(Stored items)
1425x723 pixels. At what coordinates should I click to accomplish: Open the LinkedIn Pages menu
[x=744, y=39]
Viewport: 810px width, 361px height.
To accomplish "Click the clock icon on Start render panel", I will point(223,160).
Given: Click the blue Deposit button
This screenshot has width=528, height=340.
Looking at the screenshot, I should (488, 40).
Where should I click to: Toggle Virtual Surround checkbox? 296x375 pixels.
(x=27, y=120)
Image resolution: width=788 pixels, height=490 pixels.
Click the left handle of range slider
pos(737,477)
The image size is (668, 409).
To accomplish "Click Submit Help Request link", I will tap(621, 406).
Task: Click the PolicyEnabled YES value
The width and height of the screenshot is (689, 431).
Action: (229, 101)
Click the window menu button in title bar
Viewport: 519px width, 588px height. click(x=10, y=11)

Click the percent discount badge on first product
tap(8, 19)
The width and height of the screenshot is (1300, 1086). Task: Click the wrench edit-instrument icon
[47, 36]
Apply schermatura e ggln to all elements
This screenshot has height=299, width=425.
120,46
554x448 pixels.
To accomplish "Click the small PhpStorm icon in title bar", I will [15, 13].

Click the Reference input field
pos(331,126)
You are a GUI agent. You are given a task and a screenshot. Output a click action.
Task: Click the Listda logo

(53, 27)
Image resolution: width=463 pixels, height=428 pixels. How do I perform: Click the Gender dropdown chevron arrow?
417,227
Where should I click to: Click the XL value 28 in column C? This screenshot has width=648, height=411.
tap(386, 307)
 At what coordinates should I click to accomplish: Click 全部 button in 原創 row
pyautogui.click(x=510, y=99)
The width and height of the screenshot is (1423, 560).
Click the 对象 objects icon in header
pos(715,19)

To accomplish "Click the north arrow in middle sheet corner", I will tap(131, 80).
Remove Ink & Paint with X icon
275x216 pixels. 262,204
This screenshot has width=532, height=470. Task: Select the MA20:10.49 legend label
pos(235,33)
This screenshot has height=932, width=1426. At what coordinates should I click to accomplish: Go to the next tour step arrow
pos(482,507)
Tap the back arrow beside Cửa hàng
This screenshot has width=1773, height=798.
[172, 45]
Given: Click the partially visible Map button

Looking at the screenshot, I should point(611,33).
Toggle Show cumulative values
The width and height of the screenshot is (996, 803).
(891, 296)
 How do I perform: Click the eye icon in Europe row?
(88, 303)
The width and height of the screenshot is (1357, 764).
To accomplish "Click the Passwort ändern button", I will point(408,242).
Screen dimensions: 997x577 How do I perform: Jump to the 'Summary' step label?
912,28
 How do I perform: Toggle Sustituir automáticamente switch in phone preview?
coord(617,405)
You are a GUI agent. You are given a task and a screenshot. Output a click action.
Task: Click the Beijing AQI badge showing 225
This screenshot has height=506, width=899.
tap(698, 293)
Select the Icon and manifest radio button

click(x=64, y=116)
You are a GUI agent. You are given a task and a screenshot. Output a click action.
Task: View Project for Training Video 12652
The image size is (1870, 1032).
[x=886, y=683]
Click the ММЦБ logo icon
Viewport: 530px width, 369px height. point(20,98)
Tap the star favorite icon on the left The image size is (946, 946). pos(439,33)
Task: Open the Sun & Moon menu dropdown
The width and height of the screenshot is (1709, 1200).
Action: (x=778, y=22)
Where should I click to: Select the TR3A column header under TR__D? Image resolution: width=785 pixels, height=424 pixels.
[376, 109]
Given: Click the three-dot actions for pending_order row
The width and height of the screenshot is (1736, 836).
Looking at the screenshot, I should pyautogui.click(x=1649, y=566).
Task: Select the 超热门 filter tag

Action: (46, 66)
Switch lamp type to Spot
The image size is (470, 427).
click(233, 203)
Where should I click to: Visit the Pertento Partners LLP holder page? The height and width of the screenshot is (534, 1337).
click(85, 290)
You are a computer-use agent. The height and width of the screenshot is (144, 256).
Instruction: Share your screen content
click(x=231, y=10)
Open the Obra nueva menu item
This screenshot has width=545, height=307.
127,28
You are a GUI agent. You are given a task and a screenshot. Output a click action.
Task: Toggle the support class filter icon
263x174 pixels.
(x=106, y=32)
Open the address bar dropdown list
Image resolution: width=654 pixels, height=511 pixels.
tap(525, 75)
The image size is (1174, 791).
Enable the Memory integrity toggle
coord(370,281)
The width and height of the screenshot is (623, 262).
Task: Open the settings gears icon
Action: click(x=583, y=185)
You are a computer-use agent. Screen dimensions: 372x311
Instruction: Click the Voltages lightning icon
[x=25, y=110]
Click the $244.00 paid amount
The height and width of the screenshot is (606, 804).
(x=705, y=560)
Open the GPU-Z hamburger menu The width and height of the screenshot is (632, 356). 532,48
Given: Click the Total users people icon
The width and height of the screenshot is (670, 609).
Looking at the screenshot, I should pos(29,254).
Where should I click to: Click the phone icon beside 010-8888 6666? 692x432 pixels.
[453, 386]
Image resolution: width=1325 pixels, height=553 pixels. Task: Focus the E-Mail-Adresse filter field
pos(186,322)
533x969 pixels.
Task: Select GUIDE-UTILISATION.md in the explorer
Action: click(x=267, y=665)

• How to complete this task
Until the last line is reached, keep transcribing the data exactly.

• Result below
1425x723 pixels. At what coordinates should I click to accomplish: Open the LinkedIn Pages menu
[x=744, y=39]
Viewport: 810px width, 361px height.
To accomplish "Click the clock icon on Start render panel", I will point(223,160).
Given: Click the blue Deposit button
This screenshot has width=528, height=340.
Looking at the screenshot, I should (488, 40).
Where should I click to: Toggle Virtual Surround checkbox? 296x375 pixels.
(x=27, y=120)
Image resolution: width=788 pixels, height=490 pixels.
Click the left handle of range slider
pos(737,477)
The image size is (668, 409).
To accomplish "Click Submit Help Request link", I will tap(621, 406).
Task: Click the PolicyEnabled YES value
The width and height of the screenshot is (689, 431).
Action: (229, 101)
Click the window menu button in title bar
Viewport: 519px width, 588px height. click(x=10, y=11)

Click the percent discount badge on first product
tap(8, 19)
The width and height of the screenshot is (1300, 1086). Task: Click the wrench edit-instrument icon
[47, 36]
Apply schermatura e ggln to all elements
This screenshot has height=299, width=425.
120,46
554x448 pixels.
To accomplish "Click the small PhpStorm icon in title bar", I will [15, 13].

Click the Reference input field
pos(331,126)
You are a GUI agent. You are given a task and a screenshot. Output a click action.
Task: Click the Listda logo

(53, 27)
Image resolution: width=463 pixels, height=428 pixels. How do I perform: Click the Gender dropdown chevron arrow?
417,227
Where should I click to: Click the XL value 28 in column C? This screenshot has width=648, height=411.
tap(386, 307)
 At what coordinates should I click to accomplish: Click 全部 button in 原創 row
pyautogui.click(x=510, y=99)
The width and height of the screenshot is (1423, 560).
Click the 对象 objects icon in header
pos(715,19)

To accomplish "Click the north arrow in middle sheet corner", I will tap(131, 80).
Remove Ink & Paint with X icon
275x216 pixels. 262,204
This screenshot has width=532, height=470. Task: Select the MA20:10.49 legend label
pos(235,33)
This screenshot has height=932, width=1426. At what coordinates should I click to accomplish: Go to the next tour step arrow
pos(482,507)
Tap the back arrow beside Cửa hàng
This screenshot has width=1773, height=798.
[172, 45]
Given: Click the partially visible Map button

Looking at the screenshot, I should point(611,33).
Toggle Show cumulative values
The width and height of the screenshot is (996, 803).
(891, 296)
 How do I perform: Click the eye icon in Europe row?
(88, 303)
The width and height of the screenshot is (1357, 764).
To accomplish "Click the Passwort ändern button", I will point(408,242).
Screen dimensions: 997x577 How do I perform: Jump to the 'Summary' step label?
912,28
 How do I perform: Toggle Sustituir automáticamente switch in phone preview?
coord(617,405)
You are a GUI agent. You are given a task and a screenshot. Output a click action.
Task: Click the Beijing AQI badge showing 225
This screenshot has height=506, width=899.
tap(698, 293)
Select the Icon and manifest radio button

click(x=64, y=116)
You are a GUI agent. You are given a task and a screenshot. Output a click action.
Task: View Project for Training Video 12652
The image size is (1870, 1032).
[x=886, y=683]
Click the ММЦБ logo icon
Viewport: 530px width, 369px height. point(20,98)
Tap the star favorite icon on the left The image size is (946, 946). pos(439,33)
Task: Open the Sun & Moon menu dropdown
The width and height of the screenshot is (1709, 1200).
Action: (x=778, y=22)
Where should I click to: Select the TR3A column header under TR__D? Image resolution: width=785 pixels, height=424 pixels.
[376, 109]
Given: Click the three-dot actions for pending_order row
The width and height of the screenshot is (1736, 836).
Looking at the screenshot, I should pyautogui.click(x=1649, y=566).
Task: Select the 超热门 filter tag

Action: (46, 66)
Switch lamp type to Spot
The image size is (470, 427).
click(233, 203)
Where should I click to: Visit the Pertento Partners LLP holder page? The height and width of the screenshot is (534, 1337).
click(85, 290)
You are a computer-use agent. The height and width of the screenshot is (144, 256).
Instruction: Share your screen content
click(x=231, y=10)
Open the Obra nueva menu item
This screenshot has width=545, height=307.
127,28
You are a GUI agent. You are given a task and a screenshot. Output a click action.
Task: Toggle the support class filter icon
263x174 pixels.
(x=106, y=32)
Open the address bar dropdown list
Image resolution: width=654 pixels, height=511 pixels.
tap(525, 75)
The image size is (1174, 791).
Enable the Memory integrity toggle
coord(370,281)
The width and height of the screenshot is (623, 262).
Task: Open the settings gears icon
Action: click(x=583, y=185)
You are a computer-use agent. Screen dimensions: 372x311
Instruction: Click the Voltages lightning icon
[x=25, y=110]
Click the $244.00 paid amount
The height and width of the screenshot is (606, 804).
(x=705, y=560)
Open the GPU-Z hamburger menu The width and height of the screenshot is (632, 356). 532,48
Given: Click the Total users people icon
The width and height of the screenshot is (670, 609).
Looking at the screenshot, I should pos(29,254).
Where should I click to: Click the phone icon beside 010-8888 6666? 692x432 pixels.
[453, 386]
Image resolution: width=1325 pixels, height=553 pixels. Task: Focus the E-Mail-Adresse filter field
pos(186,322)
533x969 pixels.
Task: Select GUIDE-UTILISATION.md in the explorer
Action: click(x=267, y=665)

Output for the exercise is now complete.